Stored items:
▬▬▬▬▬▬▬▬▬▬
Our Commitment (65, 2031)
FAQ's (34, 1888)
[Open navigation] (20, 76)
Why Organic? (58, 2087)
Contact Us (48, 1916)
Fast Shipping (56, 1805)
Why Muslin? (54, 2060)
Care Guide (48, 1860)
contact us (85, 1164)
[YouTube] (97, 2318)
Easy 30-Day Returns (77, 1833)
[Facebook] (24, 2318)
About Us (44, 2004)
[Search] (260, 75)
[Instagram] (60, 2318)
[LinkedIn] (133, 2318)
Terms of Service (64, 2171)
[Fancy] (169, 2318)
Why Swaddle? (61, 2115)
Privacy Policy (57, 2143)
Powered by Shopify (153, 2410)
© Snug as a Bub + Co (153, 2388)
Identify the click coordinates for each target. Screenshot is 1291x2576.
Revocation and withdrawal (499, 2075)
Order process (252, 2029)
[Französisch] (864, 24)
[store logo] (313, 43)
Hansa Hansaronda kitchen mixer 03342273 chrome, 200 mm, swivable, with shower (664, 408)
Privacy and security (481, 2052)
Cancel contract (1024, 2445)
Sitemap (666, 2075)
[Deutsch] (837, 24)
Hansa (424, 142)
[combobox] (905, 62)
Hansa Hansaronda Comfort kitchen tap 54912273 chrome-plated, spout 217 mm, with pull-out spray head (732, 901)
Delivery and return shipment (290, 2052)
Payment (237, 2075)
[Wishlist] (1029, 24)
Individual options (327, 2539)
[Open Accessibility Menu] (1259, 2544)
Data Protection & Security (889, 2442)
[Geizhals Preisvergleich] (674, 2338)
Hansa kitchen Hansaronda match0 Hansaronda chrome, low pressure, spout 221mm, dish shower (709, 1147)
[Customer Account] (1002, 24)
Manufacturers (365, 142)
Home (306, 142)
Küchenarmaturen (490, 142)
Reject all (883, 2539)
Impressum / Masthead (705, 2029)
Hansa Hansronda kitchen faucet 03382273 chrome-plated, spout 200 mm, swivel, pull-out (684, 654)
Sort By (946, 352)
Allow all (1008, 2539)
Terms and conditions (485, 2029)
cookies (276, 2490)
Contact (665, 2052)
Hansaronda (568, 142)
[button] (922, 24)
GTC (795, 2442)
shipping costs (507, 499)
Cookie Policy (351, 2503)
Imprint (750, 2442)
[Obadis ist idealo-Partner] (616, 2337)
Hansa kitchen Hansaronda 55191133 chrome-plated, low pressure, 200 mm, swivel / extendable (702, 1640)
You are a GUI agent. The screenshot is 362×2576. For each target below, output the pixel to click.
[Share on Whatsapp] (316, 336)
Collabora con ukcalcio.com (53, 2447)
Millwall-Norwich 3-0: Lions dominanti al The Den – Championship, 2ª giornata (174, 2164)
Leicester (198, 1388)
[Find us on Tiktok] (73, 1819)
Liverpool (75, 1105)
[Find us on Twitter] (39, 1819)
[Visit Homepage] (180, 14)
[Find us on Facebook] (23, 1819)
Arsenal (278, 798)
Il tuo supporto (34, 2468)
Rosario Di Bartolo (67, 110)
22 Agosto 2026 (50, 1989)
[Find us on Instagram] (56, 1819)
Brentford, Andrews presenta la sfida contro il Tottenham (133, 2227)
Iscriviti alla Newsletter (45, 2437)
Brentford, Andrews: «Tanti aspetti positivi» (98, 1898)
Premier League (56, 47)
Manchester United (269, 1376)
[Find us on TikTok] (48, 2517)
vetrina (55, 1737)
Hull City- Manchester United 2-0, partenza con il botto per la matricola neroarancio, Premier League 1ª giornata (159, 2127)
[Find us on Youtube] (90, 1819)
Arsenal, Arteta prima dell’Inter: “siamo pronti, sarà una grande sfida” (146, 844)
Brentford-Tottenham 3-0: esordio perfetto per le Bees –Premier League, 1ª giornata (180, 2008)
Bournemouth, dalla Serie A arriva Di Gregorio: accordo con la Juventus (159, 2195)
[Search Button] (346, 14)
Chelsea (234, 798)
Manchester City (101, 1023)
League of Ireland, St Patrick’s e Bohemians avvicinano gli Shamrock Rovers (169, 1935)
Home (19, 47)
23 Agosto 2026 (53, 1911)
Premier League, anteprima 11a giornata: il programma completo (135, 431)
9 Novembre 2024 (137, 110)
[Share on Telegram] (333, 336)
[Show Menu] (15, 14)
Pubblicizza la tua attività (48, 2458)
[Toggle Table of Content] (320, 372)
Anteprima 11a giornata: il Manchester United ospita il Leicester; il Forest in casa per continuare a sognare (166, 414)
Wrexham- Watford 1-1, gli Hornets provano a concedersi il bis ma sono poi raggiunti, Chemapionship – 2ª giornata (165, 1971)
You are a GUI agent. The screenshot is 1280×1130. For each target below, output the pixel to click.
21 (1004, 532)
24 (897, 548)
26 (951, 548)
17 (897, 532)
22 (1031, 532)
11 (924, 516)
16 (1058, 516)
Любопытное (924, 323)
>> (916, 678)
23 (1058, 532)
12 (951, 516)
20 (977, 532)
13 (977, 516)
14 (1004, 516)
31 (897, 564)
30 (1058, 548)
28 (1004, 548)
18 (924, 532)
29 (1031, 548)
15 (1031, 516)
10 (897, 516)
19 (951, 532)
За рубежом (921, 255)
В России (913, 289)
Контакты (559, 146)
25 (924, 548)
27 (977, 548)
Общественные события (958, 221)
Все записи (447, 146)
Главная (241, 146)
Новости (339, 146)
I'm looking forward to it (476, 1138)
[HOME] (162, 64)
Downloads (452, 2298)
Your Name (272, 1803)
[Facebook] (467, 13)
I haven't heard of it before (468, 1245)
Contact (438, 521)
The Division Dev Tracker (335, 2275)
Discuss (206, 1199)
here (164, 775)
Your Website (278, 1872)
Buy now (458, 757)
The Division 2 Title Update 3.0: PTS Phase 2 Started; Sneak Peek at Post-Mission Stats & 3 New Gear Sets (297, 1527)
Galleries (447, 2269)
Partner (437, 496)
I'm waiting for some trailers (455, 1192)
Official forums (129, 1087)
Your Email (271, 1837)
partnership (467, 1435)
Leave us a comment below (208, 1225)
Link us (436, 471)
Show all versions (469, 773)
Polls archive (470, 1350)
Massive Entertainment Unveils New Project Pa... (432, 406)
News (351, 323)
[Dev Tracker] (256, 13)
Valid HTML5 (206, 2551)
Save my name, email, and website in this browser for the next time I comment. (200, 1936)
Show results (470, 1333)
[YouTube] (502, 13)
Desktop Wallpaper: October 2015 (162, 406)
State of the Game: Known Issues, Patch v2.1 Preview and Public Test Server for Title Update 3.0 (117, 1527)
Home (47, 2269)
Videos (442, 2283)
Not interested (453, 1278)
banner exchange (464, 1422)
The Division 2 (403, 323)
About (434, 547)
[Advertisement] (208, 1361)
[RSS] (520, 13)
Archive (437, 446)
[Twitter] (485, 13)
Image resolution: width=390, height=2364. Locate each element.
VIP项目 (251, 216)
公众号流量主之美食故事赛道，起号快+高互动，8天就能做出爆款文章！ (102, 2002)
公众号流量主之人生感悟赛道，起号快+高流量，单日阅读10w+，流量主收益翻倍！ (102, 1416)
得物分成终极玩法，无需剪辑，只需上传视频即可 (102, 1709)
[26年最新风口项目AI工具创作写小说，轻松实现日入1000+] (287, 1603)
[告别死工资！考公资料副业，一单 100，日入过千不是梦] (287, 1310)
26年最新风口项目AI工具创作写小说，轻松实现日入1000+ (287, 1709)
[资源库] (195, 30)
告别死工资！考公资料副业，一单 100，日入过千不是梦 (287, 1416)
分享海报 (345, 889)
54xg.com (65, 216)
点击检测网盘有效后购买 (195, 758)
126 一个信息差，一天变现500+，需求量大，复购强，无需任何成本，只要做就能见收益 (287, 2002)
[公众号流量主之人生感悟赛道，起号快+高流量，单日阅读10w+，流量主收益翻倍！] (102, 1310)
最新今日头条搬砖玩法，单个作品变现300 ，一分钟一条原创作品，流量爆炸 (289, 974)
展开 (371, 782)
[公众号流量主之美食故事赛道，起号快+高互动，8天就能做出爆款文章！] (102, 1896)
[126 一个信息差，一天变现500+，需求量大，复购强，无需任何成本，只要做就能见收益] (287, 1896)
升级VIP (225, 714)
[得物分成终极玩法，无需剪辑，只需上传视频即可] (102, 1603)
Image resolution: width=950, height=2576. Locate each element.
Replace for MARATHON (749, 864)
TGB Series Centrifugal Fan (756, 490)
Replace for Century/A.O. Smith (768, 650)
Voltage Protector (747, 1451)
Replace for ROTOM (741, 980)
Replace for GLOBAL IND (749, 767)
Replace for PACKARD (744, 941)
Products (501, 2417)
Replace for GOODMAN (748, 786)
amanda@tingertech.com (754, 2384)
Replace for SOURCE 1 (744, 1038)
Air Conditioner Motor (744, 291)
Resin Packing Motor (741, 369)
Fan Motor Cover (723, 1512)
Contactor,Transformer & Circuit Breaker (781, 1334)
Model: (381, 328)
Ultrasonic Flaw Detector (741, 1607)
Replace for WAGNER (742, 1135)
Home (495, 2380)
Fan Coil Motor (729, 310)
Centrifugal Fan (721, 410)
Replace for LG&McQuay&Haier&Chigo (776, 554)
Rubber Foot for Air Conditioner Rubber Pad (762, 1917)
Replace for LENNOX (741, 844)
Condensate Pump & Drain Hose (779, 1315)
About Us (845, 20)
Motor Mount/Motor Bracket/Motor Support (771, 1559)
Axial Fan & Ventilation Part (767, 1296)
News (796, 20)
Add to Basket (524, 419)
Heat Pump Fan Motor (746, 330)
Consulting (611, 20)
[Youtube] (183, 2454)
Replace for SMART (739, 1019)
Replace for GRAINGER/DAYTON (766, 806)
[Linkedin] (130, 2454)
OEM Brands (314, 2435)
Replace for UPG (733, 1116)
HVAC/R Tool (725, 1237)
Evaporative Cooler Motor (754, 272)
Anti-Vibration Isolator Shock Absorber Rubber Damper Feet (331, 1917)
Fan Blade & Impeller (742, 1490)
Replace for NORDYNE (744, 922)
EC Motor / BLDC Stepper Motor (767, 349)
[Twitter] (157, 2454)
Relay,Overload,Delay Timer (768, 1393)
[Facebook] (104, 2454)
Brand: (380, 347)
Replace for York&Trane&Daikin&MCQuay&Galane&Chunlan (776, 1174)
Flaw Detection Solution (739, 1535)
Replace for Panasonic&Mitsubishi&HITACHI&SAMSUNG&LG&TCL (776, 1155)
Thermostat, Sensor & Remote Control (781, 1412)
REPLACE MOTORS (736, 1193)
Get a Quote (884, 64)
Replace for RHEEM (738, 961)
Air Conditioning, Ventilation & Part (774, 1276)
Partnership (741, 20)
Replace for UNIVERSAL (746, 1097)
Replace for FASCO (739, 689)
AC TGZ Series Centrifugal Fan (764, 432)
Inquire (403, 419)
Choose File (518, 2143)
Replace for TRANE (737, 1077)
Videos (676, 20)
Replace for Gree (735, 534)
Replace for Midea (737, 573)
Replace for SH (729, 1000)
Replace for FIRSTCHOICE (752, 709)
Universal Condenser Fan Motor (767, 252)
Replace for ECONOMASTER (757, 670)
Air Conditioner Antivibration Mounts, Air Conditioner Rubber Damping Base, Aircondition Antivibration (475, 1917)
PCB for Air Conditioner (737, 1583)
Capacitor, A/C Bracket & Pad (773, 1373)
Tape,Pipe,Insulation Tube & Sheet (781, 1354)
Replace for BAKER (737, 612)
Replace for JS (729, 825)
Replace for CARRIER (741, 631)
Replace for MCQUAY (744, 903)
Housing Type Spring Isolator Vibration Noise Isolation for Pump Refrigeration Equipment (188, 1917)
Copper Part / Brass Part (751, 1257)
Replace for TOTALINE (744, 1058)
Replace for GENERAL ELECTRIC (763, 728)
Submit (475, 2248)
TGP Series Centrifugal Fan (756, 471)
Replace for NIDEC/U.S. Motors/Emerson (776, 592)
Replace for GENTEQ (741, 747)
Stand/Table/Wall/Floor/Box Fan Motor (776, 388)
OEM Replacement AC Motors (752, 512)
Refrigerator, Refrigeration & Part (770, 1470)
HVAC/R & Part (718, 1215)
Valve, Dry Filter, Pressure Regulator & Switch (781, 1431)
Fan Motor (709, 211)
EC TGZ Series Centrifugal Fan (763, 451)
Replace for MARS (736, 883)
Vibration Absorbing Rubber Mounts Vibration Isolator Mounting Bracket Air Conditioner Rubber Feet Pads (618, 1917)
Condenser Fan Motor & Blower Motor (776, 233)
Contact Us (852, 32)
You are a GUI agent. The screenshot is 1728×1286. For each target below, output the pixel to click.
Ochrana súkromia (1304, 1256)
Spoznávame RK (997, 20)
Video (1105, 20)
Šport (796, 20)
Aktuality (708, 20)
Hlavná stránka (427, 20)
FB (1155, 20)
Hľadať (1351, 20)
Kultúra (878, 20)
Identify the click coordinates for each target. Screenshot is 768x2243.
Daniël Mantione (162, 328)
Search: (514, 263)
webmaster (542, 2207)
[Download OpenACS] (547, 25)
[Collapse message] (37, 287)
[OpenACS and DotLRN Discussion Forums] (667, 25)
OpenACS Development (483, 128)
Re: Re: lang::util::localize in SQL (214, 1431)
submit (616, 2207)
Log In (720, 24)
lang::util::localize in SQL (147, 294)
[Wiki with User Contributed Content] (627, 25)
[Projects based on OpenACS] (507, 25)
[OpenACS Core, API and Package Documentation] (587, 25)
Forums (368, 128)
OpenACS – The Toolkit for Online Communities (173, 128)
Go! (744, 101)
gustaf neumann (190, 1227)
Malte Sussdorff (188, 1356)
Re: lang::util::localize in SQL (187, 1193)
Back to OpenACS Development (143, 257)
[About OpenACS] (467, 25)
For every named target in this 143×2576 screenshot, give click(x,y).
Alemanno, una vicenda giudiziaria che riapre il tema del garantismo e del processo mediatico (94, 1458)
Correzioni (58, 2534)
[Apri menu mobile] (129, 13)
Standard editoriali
▬▬▬▬▬▬▬▬▬▬
## Task to complete
Your answer must be the lines above from the one containing "Pubblicizza la tua attività (48, 2458)" to the one containing "Desktop Wallpaper: October 2015 (162, 406)", both included, restated word for word.

## Task output
Pubblicizza la tua attività (48, 2458)
[Toggle Table of Content] (320, 372)
Anteprima 11a giornata: il Manchester United ospita il Leicester; il Forest in casa per continuare a sognare (166, 414)
Wrexham- Watford 1-1, gli Hornets provano a concedersi il bis ma sono poi raggiunti, Chemapionship – 2ª giornata (165, 1971)
You are a GUI agent. The screenshot is 1280×1130. For each target below, output the pixel to click.
21 (1004, 532)
24 (897, 548)
26 (951, 548)
17 (897, 532)
22 (1031, 532)
11 (924, 516)
16 (1058, 516)
Любопытное (924, 323)
>> (916, 678)
23 (1058, 532)
12 (951, 516)
20 (977, 532)
13 (977, 516)
14 (1004, 516)
31 (897, 564)
30 (1058, 548)
28 (1004, 548)
18 (924, 532)
29 (1031, 548)
15 (1031, 516)
10 (897, 516)
19 (951, 532)
За рубежом (921, 255)
В России (913, 289)
Контакты (559, 146)
25 (924, 548)
27 (977, 548)
Общественные события (958, 221)
Все записи (447, 146)
Главная (241, 146)
Новости (339, 146)
I'm looking forward to it (476, 1138)
[HOME] (162, 64)
Downloads (452, 2298)
Your Name (272, 1803)
[Facebook] (467, 13)
I haven't heard of it before (468, 1245)
Contact (438, 521)
The Division Dev Tracker (335, 2275)
Discuss (206, 1199)
here (164, 775)
Your Website (278, 1872)
Buy now (458, 757)
The Division 2 Title Update 3.0: PTS Phase 2 Started; Sneak Peek at Post-Mission Stats & 3 New Gear Sets (297, 1527)
Galleries (447, 2269)
Partner (437, 496)
I'm waiting for some trailers (455, 1192)
Official forums (129, 1087)
Your Email (271, 1837)
partnership (467, 1435)
Leave us a comment below (208, 1225)
Link us (436, 471)
Show all versions (469, 773)
Polls archive (470, 1350)
Massive Entertainment Unveils New Project Pa... (432, 406)
News (351, 323)
[Dev Tracker] (256, 13)
Valid HTML5 (206, 2551)
Save my name, email, and website in this browser for the next time I comment. (200, 1936)
Show results (470, 1333)
[YouTube] (502, 13)
Desktop Wallpaper: October 2015 (162, 406)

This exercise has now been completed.